Jack Chick's Racing Tract Was As Delightfully, Hatefully Scare-Tacular As You'd Expect

Yesterday, a sort of legend died: Jack Chick, wildly prolific maker of tiny, usually unintentionally hilarious evangelical comics, went to go meet his faceless god at the age of 92. Chick made comics warning about the spiritual and real-world dangers of Halloween, Rock and Roll, Catholics, Jews, gay people, pretty much any secular interest, and, yes, he even had at least one comic about cars.

I'm also pretty sure that if Chick were to look at the lives of any of us really interested in cars, he'd find a way to suggest we'd all burn in hell within just five or six pages.

If you're somehow not familiar with Chick and his cruel, bonkers worldview that was presented with all the subtlety of a meth'd-up jaguar wearing a jacket made of fireworks and airhorns, here's a good video explainer:

Chick was relevant to car-lovers and even just general drivers for two main reasons: first, in the dark, dank, pre-internet days, Chick Tracts that you'd find in remote, rural gas stations often provided the best laughs of a long road trip. Second, there's one comic about racing, called The Wall.

The Wall is pretty standard for a Jack Chick story, which means it boils down to this: basically decent person lives life, talks to someone evangelizing for Jesus but doesn't convert right that fucking second– maybe they intend to, but, like, tomorrow. Then, decent person dies in the crazy short time before accepting Christ, whereupon a faceless god-figure banishes them to hell for all eternity.

The end!

There's some clumsily-drawn racing scenes in the comic, of various eras of NASCAR cars and some nice fiery wrecks. There's also the realization that the reason one of the drivers is doomed to spend an eternity in the boiling excrement of hell is because that driver, basically, loved his wife more than the idea of Jesus that another driver told him about four days before.

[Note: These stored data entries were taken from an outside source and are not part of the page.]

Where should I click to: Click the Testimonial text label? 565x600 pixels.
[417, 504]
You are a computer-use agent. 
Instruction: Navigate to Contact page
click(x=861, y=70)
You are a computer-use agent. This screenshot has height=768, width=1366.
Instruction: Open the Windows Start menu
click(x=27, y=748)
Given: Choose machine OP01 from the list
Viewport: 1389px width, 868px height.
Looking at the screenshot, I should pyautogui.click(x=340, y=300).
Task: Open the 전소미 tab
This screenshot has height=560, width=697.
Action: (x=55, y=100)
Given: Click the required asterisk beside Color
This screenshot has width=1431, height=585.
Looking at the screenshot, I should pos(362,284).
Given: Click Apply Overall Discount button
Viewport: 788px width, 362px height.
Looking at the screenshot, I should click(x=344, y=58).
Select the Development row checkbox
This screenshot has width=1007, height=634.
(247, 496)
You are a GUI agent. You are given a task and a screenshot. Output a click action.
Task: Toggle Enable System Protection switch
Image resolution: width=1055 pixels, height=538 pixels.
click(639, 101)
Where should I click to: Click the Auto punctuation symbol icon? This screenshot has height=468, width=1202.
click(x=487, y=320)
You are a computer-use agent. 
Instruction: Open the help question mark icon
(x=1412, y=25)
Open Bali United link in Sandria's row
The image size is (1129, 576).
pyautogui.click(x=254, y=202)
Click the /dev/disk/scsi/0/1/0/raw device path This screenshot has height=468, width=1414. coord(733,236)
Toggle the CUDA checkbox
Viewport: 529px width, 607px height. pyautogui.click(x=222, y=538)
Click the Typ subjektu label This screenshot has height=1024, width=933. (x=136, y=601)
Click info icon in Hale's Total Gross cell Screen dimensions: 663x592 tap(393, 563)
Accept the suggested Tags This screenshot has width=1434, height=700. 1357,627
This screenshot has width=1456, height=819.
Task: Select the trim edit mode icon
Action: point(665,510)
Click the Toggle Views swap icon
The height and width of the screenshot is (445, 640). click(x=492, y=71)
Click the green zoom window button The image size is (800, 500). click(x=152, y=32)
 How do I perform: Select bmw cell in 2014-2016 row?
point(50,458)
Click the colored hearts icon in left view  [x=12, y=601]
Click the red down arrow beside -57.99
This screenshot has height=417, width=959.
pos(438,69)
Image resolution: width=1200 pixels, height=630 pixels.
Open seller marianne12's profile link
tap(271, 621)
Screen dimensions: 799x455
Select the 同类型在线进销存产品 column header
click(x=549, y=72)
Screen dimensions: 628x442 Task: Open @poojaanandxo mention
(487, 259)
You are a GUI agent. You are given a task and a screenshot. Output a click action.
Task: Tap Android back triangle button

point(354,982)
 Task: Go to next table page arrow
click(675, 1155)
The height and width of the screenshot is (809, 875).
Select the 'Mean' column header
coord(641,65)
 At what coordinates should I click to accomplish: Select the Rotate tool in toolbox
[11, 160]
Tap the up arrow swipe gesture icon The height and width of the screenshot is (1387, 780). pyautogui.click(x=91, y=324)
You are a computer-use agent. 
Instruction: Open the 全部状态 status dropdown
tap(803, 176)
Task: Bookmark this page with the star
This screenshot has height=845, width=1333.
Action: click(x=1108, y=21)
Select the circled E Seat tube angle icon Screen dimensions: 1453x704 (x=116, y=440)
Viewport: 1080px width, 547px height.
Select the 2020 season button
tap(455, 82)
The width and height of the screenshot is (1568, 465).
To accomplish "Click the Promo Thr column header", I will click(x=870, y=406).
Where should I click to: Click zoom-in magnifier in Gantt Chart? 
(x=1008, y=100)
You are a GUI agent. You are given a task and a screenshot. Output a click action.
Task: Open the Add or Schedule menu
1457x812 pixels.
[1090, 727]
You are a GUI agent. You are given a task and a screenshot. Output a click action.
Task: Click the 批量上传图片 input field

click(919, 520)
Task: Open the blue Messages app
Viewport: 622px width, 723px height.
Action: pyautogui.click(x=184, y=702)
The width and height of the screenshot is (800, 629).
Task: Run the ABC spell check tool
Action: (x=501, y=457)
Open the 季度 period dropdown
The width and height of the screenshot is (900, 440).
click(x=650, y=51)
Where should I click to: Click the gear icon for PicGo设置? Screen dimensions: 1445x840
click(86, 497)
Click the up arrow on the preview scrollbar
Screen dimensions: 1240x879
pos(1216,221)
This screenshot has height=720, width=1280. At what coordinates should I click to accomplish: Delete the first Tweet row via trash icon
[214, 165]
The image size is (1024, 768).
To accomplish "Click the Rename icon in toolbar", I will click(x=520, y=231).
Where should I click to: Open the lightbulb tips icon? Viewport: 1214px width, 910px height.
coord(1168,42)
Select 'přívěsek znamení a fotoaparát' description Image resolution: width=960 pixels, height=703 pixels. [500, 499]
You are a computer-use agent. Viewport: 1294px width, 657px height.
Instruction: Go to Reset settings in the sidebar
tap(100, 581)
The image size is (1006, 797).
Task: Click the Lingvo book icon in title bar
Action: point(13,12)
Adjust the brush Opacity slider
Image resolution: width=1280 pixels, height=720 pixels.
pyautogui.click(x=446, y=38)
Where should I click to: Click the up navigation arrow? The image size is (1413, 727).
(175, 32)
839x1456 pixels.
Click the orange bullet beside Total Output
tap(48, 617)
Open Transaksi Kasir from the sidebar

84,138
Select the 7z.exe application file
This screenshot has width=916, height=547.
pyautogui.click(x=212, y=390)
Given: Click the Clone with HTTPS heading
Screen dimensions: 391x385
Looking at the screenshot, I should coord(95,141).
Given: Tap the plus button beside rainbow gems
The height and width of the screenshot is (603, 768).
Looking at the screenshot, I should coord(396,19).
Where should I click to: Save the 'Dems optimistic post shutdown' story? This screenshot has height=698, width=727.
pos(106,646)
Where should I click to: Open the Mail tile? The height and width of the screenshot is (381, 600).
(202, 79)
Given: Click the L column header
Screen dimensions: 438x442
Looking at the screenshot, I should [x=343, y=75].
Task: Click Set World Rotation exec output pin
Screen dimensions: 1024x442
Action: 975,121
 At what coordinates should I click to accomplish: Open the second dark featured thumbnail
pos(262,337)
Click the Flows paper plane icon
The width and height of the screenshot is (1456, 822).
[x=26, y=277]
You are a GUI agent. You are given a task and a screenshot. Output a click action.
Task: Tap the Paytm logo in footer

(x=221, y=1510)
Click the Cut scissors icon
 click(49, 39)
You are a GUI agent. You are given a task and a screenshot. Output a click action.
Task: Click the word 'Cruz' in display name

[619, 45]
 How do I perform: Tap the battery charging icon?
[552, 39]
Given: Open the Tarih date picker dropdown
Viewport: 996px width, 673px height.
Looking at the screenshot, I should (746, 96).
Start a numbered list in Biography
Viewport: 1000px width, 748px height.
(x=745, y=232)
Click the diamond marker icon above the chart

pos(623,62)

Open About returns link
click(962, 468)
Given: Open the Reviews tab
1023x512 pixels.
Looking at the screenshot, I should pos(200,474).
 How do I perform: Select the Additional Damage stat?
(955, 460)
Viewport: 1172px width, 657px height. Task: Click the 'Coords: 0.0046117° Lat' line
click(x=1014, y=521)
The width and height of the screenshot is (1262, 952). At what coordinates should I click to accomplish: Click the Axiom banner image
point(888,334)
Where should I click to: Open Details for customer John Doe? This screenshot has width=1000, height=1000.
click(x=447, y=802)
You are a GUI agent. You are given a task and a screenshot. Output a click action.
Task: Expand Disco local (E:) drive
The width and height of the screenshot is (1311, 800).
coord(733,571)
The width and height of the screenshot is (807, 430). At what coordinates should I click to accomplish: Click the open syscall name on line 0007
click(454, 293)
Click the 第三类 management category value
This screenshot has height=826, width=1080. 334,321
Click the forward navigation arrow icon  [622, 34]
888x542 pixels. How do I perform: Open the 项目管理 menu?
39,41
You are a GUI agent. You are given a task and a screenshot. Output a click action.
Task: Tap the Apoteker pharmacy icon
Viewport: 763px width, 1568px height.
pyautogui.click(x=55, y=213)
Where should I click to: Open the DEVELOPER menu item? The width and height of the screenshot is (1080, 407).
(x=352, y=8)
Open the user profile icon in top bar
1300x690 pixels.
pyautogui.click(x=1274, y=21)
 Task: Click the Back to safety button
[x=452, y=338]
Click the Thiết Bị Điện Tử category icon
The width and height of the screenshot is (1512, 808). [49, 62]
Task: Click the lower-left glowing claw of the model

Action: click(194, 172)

While I don't agree with pretty much anything Jack Chick ever wrote, and I'm pretty sure that Roman Catholics didn't engineer the Holocaust or that Harry Potter books won't cause the wholesale destruction of humankind, I had a grudging respect for the guy. He was tenacious and prolific, and I'm pretty sure he coined the trademark Haw-haw! laugh later popularized by Nelson from the Simpsons.